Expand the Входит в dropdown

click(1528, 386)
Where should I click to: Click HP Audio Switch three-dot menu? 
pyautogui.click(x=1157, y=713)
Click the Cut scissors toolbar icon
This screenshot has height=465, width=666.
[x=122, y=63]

********************

● PROBLEM STATEMENT:
An exact copy of every record above is what's needed here.

● RESULT FOR THIS EXERCISE:
Expand the Входит в dropdown

click(1528, 386)
Where should I click to: Click HP Audio Switch three-dot menu? 
pyautogui.click(x=1157, y=713)
Click the Cut scissors toolbar icon
This screenshot has height=465, width=666.
[x=122, y=63]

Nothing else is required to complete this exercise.